Raffinato teologo, abituato a calibrare bene parole e pause, quando (ancora a metà settembre) gli si domanda quanto sia corretto dire che il Sinodo si avvicini a un Concilio risponde tranchant: «Per certi aspetti è vero. Il Sinodo è infatti figlio del Vaticano II. Il 14 settembre 1965 Paolo VI annunciò l’ormai prossima nascita del Sinodo dei vescovi. L’indomani mattina, il 15 settembre 1965, all'inizio della 128ª Congregazione generale, monsignor Pericle Felici, Segretario generale del Concilio comunicò che era stato promulgato il motu proprio Apostolica sollicitudo, con il quale il Sinodo veniva ufficialmente istituito. Si volle creare insomma un organismo che aiutasse il Papa nel governo della Chiesa e tenesse in qualche modo viva l’esperienza collegiale maturata nel corso del Vaticano II». Attenzione, però, ammonisce monsignor Roberto Repole: «Sinodo e Concilio rimangono in ogni caso realtà diverse tra loro».
Qualche dettaglio in più? «Il secondo è più lungo e, senza nulla togliere alla legittimazione del Sinodo, più rappresentativo. Tra l’11 ottobre 1962 e l’8 dicembre 1965, i padri conciliari che parteciparono almeno a un periodo dei lavori furono 3.058. A dar vita al Sinodo, discutendo di un tema e solo di quello, sono delegazioni necessariamente più ristrette. Contando tutti coloro che a vario titolo arriveranno a Roma per la XVI assemblea ordinaria del Sinodo dei vescovi, si arriva a 464 membri. Di questi, quanti, come me, risultano eletti dalle Conferenze episcopali nazionali e approvati dal Papa sono 169 in tutto: 44 dall’Africa, 47 dalle Americhe, 25 dall’Asia, 48 dall’Europa e 5 dall’Oceania. Si tratta in altre parole di assemblee differenti per natura, composizione e scopi». Circa gli esiti l’arcivescovo di Torino invita a leggere e rileggere il tema: Per una Chiesa sinodale, comunione, partecipazione e missione. «Rifletteremo su come concepiamo le comunità dei credenti e su come viviamo la fede, oggi. La comunione è minacciata da crescenti dosi di individualismo e di narcisismo. Troppo “io”, poco “noi”; è così dentro e fuori le parrocchie. La partecipazione va allargata: più laici e più donne, si ripete giustamente. La missione va rimessa a fuoco. Dobbiamo riscoprire una verità tanto semplice quanto antica: tutti i battezzati, e non solo preti, frati, suore o vescovi, sono chiamati ad annunciare la Salvezza. Spesso, invece, sono proprio i luoghi normalmente abitati da cristiani laici quelli in cui il Vangelo è più taciuto».

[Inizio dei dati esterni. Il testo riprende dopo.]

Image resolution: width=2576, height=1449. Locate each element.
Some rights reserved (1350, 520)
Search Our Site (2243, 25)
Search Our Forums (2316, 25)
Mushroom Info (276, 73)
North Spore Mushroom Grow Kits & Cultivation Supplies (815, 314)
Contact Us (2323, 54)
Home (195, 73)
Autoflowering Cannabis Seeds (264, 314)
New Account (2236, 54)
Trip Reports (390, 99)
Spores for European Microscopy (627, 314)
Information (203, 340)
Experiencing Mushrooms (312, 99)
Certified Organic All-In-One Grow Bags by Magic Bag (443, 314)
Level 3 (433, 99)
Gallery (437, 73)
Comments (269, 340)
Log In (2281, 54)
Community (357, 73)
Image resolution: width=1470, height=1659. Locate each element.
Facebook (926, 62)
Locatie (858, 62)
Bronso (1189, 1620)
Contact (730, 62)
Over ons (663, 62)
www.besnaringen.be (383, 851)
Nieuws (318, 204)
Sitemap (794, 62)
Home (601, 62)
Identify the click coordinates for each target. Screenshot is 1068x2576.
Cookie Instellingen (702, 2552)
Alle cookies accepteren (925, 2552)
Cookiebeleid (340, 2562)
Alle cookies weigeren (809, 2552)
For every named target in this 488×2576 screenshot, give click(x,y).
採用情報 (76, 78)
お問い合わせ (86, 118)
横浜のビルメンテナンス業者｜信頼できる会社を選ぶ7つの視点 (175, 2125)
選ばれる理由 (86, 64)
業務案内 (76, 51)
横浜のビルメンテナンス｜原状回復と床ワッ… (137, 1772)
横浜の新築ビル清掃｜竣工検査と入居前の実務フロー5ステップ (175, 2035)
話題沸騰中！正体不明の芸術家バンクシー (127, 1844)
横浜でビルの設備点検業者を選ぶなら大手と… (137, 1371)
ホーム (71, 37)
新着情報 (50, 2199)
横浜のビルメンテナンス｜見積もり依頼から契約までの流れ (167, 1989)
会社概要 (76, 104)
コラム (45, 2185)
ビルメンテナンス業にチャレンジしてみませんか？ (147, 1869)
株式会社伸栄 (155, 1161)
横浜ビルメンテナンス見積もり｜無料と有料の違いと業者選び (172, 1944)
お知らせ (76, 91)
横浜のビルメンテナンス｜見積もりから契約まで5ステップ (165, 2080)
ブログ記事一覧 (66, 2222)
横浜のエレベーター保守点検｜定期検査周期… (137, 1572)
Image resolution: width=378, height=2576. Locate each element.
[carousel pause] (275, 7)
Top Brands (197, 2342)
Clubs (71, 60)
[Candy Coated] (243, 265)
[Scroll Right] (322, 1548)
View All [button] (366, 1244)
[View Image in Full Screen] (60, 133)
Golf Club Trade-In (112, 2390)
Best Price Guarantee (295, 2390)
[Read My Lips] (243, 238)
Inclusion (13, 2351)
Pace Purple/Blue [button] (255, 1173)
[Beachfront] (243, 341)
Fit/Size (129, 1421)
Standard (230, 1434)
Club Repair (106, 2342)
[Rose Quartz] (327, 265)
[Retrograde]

Non si tratta solo di sperimentare linguaggi nuovi. «Dobbiamo domandarci come ripensare la Chiesa dentro una cultura, la nostra, segnata dal nichilismo, dalla secolarizzazione (che comporta anche l’economicismo imperante che trasforma tutto e tutti in funzioni, in strumenti), dalla digitalizzazione che può portare alla de-realizzazione delle persone, nonché da uno strutturale pluralismo religioso». «Bisogna riprendere confidenza con ciò che è essenziale», conclude monsignor Roberto Repole, «cioè la consapevolezza che non siamo figli del caos e che il nulla non è il nostro destino, che non esistono luoghi o situazioni disabitati dalla Grazia, che siamo chiamati ad attingere a una bellezza plurale, in cui la varietà di lingue, culture, storie e fedi è ricchezza, non ostacolo. La Chiesa corrisponde al dono ricevuto dal Signore non solo ringraziandolo e vivendo la fraternità al suo interno, ma rendendo disponibile quel dono a tutti con l’annuncio, la testimonianza, la cura di coloro che nella storia non sono ospitati, ma emarginati. Ecco, il Sinodo che immagino io è ben descritto da un vecchio titolo dell’Osservatore Romano: un tempo di speranza per chi non ha tempo per Dio».